Le somme da liquidare andrebbero compensate con quanto già ricevuto di vitalizio. Con questa motivazione lo Stato si è opposto al pignoramento di 2,2 milioni di euro dei ministeri della Difesa e del Trasporti, in possesso delle Poste italiane e alla società Difesa servizi, condannati a pagare ai familiari di 5 familiari delle vittime della strage aerea di Ustica.

L’opposizione alla sentenza della Corte d’appello di Palermo che nel 2017 ha stabilito l’omessa vigilanza dei due ministeri e quindi il risarcimento per l’abbattimento del Dc9 Itavia, partito da Bologna per Palermo e inabissatosi nel mar Tirreno, il 27 giugno 1980, prolunga ancora la battaglia civile di alcuni familiari delle 81 vittime.

Lo Stato si era opposto al pagamento deciso dalla Corte di appello ritenendo che le somme dovessero essere compensate con quelle che i familiari percepiranno sotto forma di assegno vitalizio. E per questo i legali dei familiari avevano chiesto il pignoramento della somme dei ministeri in possesso delle Poste italiane e alla società Difesa servizi.

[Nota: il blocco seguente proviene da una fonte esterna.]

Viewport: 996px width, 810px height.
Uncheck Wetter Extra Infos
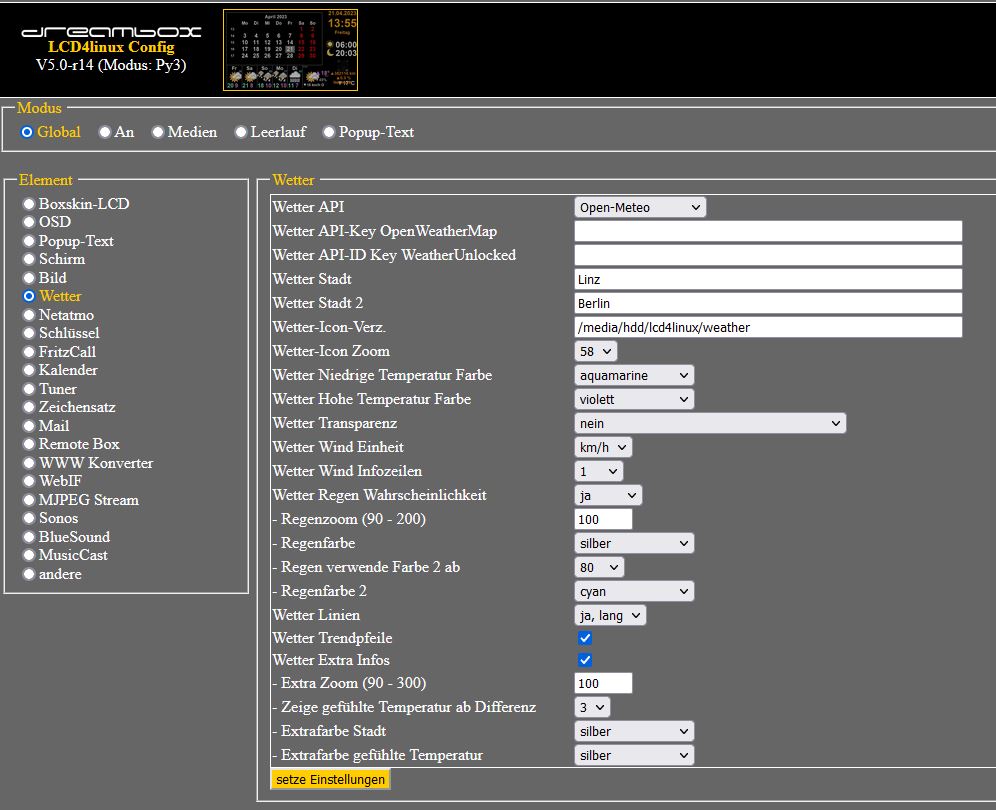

Il giudice dell’esecuzione di Roma ha sospeso il pignoramento ritenendo che nella sentenza ci sarebbe un contrasto tra la motivazione e il dispositivo redatti dalla Corte di appello, obbligando così i familiari a promuovere un nuovo giudizio affinché “venga interpretata la sentenza”. Il giudice ha stabilito che il nuovo giudizio dovrà essere instaurato entro il 3 giugno di quest’anno davanti al magistrato ordinario.

Uno dei legali dei familiari, l’avvocatessa Vanessa Fallica spiega: “È l’ennesima dimostrazione di come lo Stato, che da un lato riconosce il risarcimento del danno, dall’altro agisce affinché ciò non avvenga”. Tutto ciò, aggiunge l’avvocatessa, comporterà una ulteriore attesa che seguirà i tempi della giustizia civile: almeno tre anni. “Alcuni familiari – dice l’altro avvocato Fabrizio Fallica – che non hanno ancora percepito un solo euro di risarcimento sono costretti ad affrontare le spese del nuovo giudizio”.

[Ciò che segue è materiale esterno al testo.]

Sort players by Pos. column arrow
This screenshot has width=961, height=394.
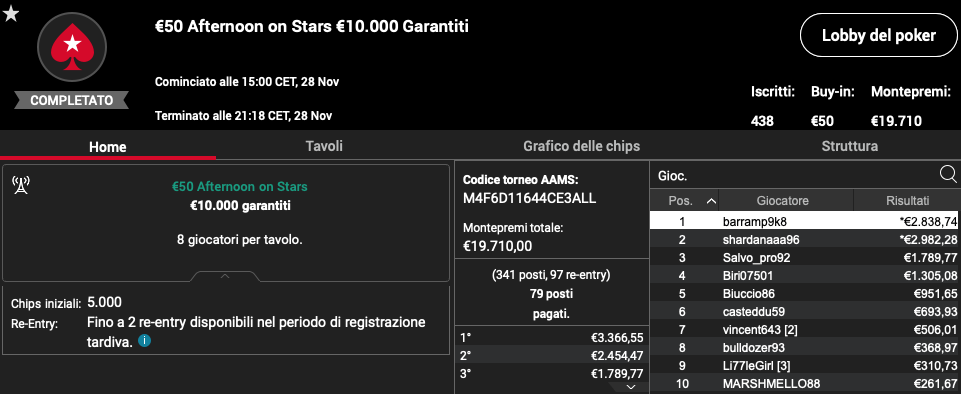click(711, 200)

“L’Avvocatura dello Stato – spiega ancora l’avvocatessa Fallica – ritiene di paralizzare questi pagamenti poiché pur essendoci stato il riconoscimento del danno e il conseguente risarcimento i familiari percependo un assegno vitalizio non hanno diritto ad altre somme che secondo i ministeri devono essere portate in compensazione fino al 75esimo anno di età di chi lo riceve. E se uno dei familiari dovesse morire prima dei 75 anni gli eredi non posso pretendere nulla in quanto il vitalizio non è trasmissibile”. La “cosa eclatante” è che altri familiari, conclude l’avvocatessa, “hanno già percepito le somme decise dai giudici senza alcuna compensazione”, quindi “si sta attuando una gravissima discriminazione”.

Già nel 2015 lo Stato non voleva pagare i risarcimenti decisi dal giudice di Palermo ad altri 18 familiari di alcune vittime tanto che l’avvocato erariale Maurilio Mango chiese alla Corte d’appello civile il rigetto delle domande per gli indennizzi e di porre a carico dei familiari il pagamento delle spese. La causa era quella per cui il giudice monocratico, Sebastiana Ciardo, aveva condannato i ministeri della Difesa e dei Trasporti a risarcire con 5,63 milioni di euro i 14 familiari – o eredi di essi – di sette vittime. La sentenza che deve tornare in giudizio ora è però passata in giudicato.